Et donc il est clair qu'à ce stade de la franchise, personne ne regarde un film Scream pour voir des personnages bien-aimés et de longue date se faire tuer (le Scream de 2022 a fait cette erreur et les gens ne s'en remettent toujours pas), surtout Sidney.
Les gens regardent maintenant pour voir comment cette femme incroyablement résiliente triomphera du mal. Et la grande chose à propos de Sidney est que, malgré toutes les trahisons et les traumatismes, elle n'a pas perdu sa vulnérabilité et son empathie.
Contrairement à Laurie Strode dans la dernière trilogie Halloween, elle n'est pas devenue une solitaire cynique et endurcie par le combat. Elle a, de manière compréhensible, développé des instincts de survie exacerbés, mais elle a conservé son humanité. Et j'aime à penser, malgré plus d'un coup dur, que moi aussi.
La dernière fois que nous avons vu Sidney, à la fin de Scream 2022, le personnage de Barerra lui demande si elle va bien.

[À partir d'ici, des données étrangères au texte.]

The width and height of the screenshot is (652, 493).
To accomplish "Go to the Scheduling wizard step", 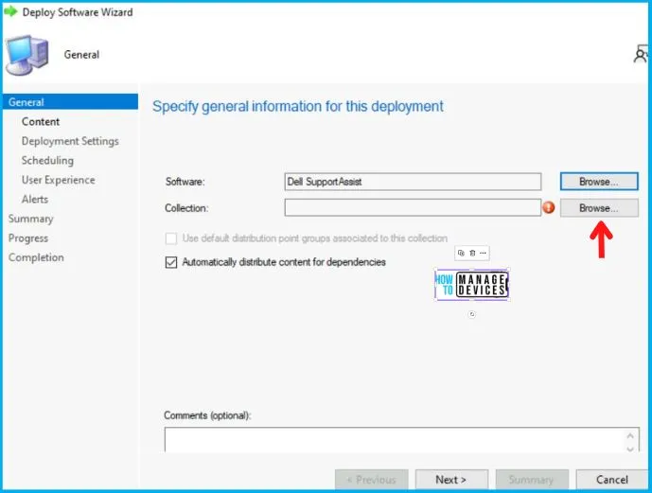I will click(47, 161).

Sidney répond : “Je vais survivre. Je fais toujours.” Et elle le devrait.
Qui sait combien de temps cette franchise va durer, et si oui, si Sidney sera impliquée. Mais peut-être qu'il y a un genre de futur, dans le Scream 20 de 2056, où nous voyons une Sidney âgée mourir paisiblement dans son lit, entourée de ses proches, sachant qu'elle a triomphé de l'horreur dans sa vie et n'a jamais cessé de se battre pour le bien.
Dans son livre, Todd arrive à une conclusion intéressante, affirmant que l'attrait gay pour des figures telles que Sidney “n'est pas parce que nous savons qu'elles ont eu des vies difficiles. C'est parce que nous ressentons en elles la vulnérabilité et la force que nous avons aussi”
Et, peut-être parfois, cette transmission de résilience peut s'infiltrer dans notre conscience et nous servir dans le monde réel, si jamais vient un moment où nous en avons besoin.